▶ PROBLEM DETAILS
Please copy the lines of the entries below word for word, from the line with "You are a computer-use agent. Screen" through the end of the entries, and leave out the pictures.

▶ Saved entries
-- Begin --

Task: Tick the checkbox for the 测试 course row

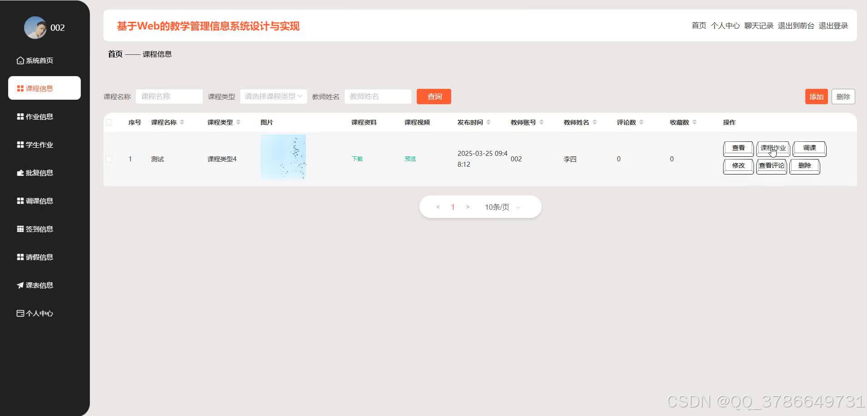Action: click(x=109, y=159)
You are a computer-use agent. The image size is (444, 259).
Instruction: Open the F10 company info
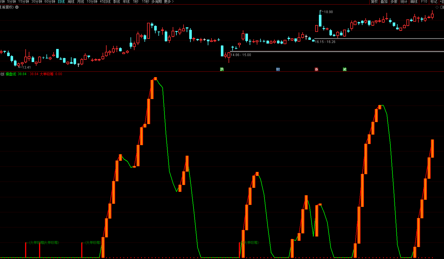424,2
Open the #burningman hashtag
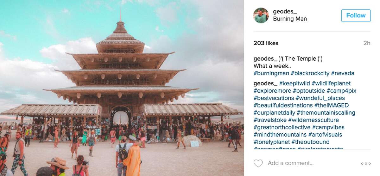Viewport: 380px width, 176px height. (271, 73)
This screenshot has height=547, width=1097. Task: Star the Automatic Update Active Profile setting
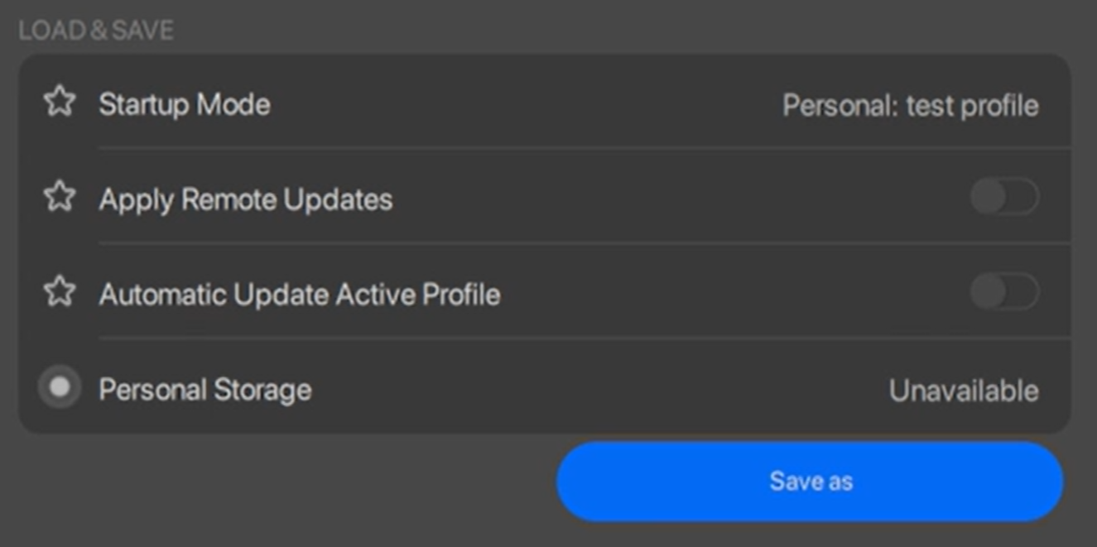coord(60,292)
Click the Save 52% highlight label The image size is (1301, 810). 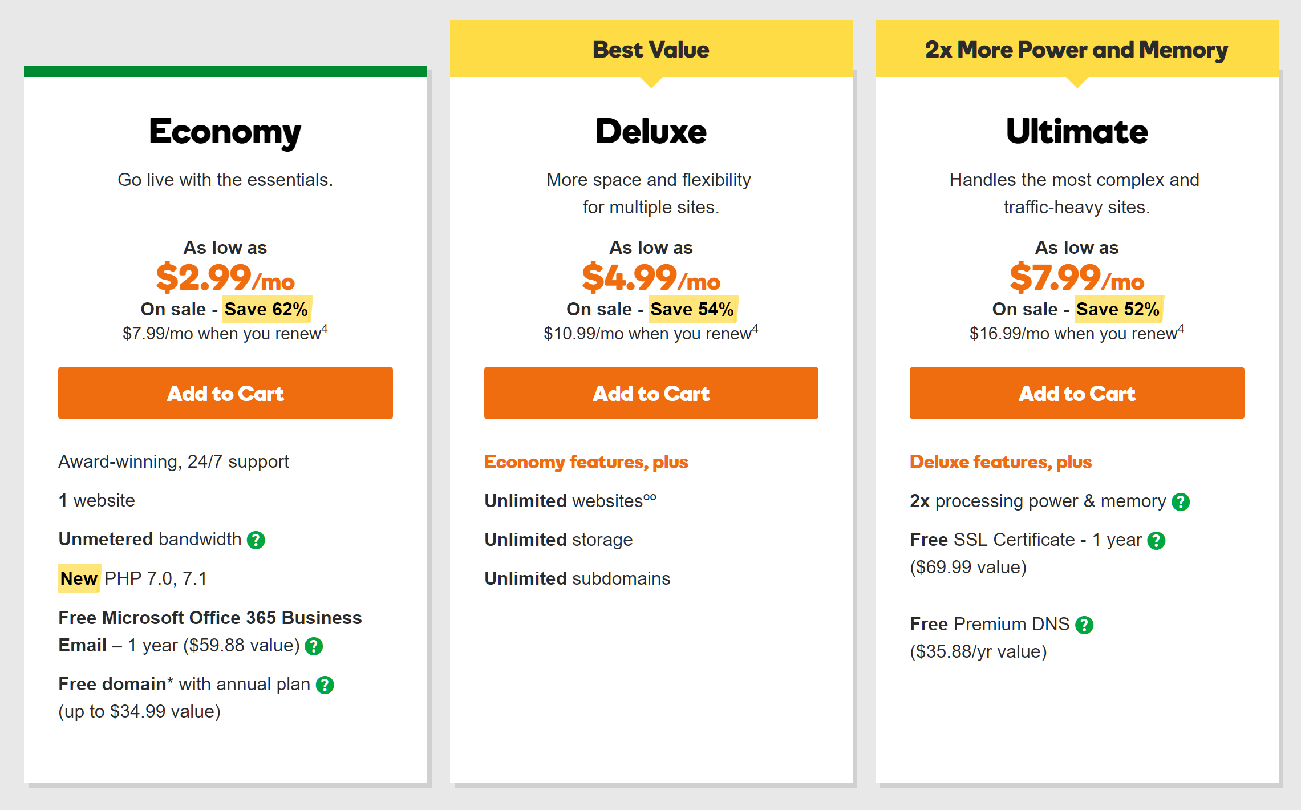point(1118,309)
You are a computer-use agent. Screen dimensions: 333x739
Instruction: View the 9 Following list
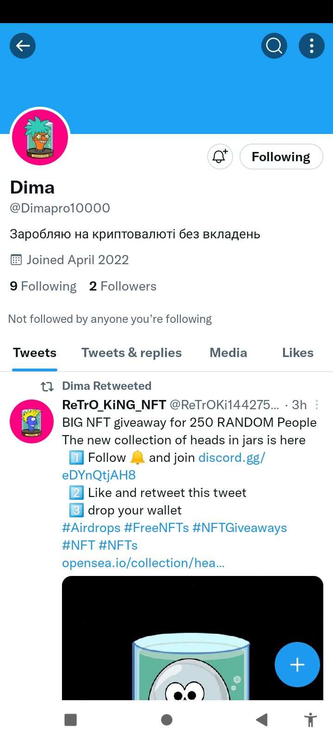43,286
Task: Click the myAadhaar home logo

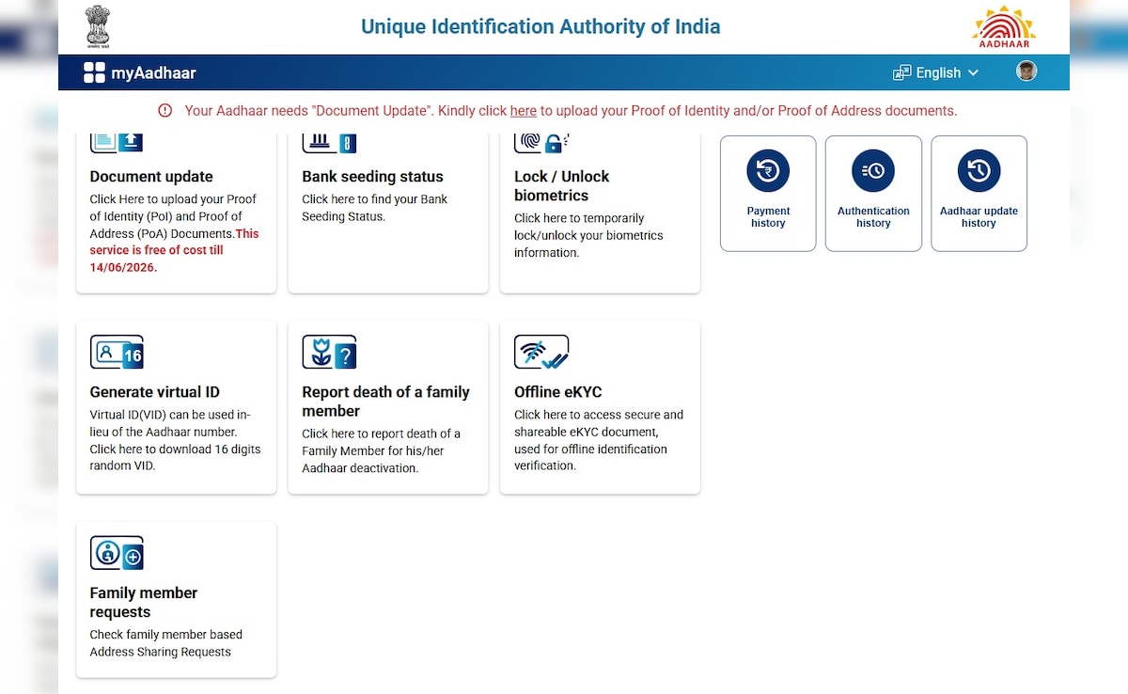Action: pos(153,73)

-- End --

▶ EXPECTED ANSWER
You are a computer-use agent. Screen dimensions: 333x739
Instruction: View the 9 Following list
43,286
Task: Click the myAadhaar home logo

Action: pos(153,73)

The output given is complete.